An Exhibition on the Early Benedictine Universe
“Kings, Saints, Monasteries – Early Benedictine Universe in Hungary in the Light of the Latest Academic Research”; this is the title of the exhibition opened in Pannonhalma on 14 February. Following Archabbot Emeritus Várszegi Asztrik’s welcoming words, Balogh Balázs, the Director General of HUN-REN Research Centre for the Humanities gave an inaugural address.

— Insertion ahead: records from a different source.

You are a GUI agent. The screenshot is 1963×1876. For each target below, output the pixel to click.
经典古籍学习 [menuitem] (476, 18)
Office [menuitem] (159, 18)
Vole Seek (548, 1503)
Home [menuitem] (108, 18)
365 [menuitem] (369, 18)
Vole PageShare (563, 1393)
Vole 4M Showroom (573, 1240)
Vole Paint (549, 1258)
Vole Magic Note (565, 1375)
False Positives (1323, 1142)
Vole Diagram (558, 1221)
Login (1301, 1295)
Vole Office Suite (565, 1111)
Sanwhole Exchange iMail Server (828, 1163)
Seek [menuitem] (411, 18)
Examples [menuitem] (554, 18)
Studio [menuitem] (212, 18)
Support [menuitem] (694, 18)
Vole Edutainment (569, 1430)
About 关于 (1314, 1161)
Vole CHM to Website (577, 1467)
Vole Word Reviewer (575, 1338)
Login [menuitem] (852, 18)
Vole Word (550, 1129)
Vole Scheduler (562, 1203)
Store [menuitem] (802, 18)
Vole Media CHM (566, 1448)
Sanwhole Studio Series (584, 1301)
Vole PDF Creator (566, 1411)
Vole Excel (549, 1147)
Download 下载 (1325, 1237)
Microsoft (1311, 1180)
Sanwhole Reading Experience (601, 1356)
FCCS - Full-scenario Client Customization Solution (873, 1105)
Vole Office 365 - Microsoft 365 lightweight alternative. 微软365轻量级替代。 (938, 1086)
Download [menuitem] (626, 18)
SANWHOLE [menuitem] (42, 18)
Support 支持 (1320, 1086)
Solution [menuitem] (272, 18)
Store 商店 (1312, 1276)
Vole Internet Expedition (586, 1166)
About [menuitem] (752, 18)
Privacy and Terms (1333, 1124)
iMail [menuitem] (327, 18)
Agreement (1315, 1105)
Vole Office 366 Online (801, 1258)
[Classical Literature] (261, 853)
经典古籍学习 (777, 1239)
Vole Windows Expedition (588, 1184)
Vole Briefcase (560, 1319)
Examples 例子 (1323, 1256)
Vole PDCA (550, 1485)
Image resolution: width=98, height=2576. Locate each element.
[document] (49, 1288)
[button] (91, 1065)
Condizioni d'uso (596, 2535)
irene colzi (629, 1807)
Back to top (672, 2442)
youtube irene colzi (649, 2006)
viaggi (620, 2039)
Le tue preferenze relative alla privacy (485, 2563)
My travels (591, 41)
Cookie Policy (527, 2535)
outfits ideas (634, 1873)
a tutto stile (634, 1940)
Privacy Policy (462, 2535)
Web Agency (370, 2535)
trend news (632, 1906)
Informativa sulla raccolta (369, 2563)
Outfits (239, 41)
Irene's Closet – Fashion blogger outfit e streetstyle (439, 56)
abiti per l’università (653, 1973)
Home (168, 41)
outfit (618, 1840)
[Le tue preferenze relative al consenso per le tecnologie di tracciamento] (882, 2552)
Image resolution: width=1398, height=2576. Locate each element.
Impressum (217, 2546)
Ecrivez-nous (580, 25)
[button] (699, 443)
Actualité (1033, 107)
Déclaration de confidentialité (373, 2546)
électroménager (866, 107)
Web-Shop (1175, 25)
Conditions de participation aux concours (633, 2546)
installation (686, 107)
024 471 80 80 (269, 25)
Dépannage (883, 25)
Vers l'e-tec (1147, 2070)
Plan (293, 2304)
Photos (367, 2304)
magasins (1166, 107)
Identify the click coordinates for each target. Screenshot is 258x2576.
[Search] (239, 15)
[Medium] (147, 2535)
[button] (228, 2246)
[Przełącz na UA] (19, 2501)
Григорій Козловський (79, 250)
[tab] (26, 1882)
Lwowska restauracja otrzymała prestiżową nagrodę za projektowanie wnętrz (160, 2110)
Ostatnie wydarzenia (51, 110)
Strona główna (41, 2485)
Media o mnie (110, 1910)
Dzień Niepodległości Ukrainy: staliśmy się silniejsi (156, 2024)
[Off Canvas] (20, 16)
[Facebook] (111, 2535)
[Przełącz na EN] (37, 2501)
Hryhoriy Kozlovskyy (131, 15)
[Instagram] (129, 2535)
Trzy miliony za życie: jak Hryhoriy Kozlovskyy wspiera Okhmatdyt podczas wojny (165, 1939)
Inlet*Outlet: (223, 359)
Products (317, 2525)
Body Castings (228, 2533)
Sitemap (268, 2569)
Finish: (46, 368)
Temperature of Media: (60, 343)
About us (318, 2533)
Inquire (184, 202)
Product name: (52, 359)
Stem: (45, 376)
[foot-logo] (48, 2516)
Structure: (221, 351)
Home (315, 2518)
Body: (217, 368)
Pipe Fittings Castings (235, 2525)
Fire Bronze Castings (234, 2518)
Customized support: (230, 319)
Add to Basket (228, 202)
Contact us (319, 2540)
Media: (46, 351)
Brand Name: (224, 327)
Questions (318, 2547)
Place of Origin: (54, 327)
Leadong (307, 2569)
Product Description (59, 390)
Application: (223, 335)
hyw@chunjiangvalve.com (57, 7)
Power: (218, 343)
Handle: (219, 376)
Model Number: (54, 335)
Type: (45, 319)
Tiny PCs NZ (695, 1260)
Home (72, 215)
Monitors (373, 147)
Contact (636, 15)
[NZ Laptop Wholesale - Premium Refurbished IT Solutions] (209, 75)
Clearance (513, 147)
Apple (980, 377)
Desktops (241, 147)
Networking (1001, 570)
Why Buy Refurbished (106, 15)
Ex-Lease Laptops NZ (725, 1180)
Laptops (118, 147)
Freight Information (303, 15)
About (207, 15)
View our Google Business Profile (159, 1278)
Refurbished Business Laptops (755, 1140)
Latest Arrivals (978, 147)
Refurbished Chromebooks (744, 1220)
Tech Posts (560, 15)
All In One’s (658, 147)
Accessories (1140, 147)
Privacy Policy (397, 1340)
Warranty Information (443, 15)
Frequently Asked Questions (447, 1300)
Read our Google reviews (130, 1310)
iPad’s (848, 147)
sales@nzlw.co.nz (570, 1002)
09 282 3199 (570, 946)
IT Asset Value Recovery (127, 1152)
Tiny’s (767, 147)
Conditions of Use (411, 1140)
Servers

Whose burial place is hidden in the nave of the abbey church of Pannonhalma? Were the bones of Andrew I or Prince David found in Tihany? Whose tomb was covered by the famous tombstone bearing a processional cross in Tihany? What does LIDAR technology detect, while other methods do not? Could Saint Gerard live in the hermitage of Holy Well in Bakonybél? Where was the mediaeval monastery’s cloister in Bakonybél? What genetic types characterised the Atyusz family in the age of the Arpads? What methods of archaeogenetics are applied in examining many-hundred-year-old bone relics? Among others, these questions can be answered for the visitors by the travelling exhibition of the HUN-REN Research Centre for the Humanities, which introduces the project entitled “Kings, Saints, Monasteries” in the Archabbey of Pannonhalma after Tihany, Bakonybél and Budapest. The exhibition highlights the early period of the Benedictine monasteries of Tihany, Bakonybél, Pannonhalma and Almád through the results of archaeology, art history and bioarchaeology.
The exhibition can be visited in the Archabbey’s Exhibition Hall until 21 April.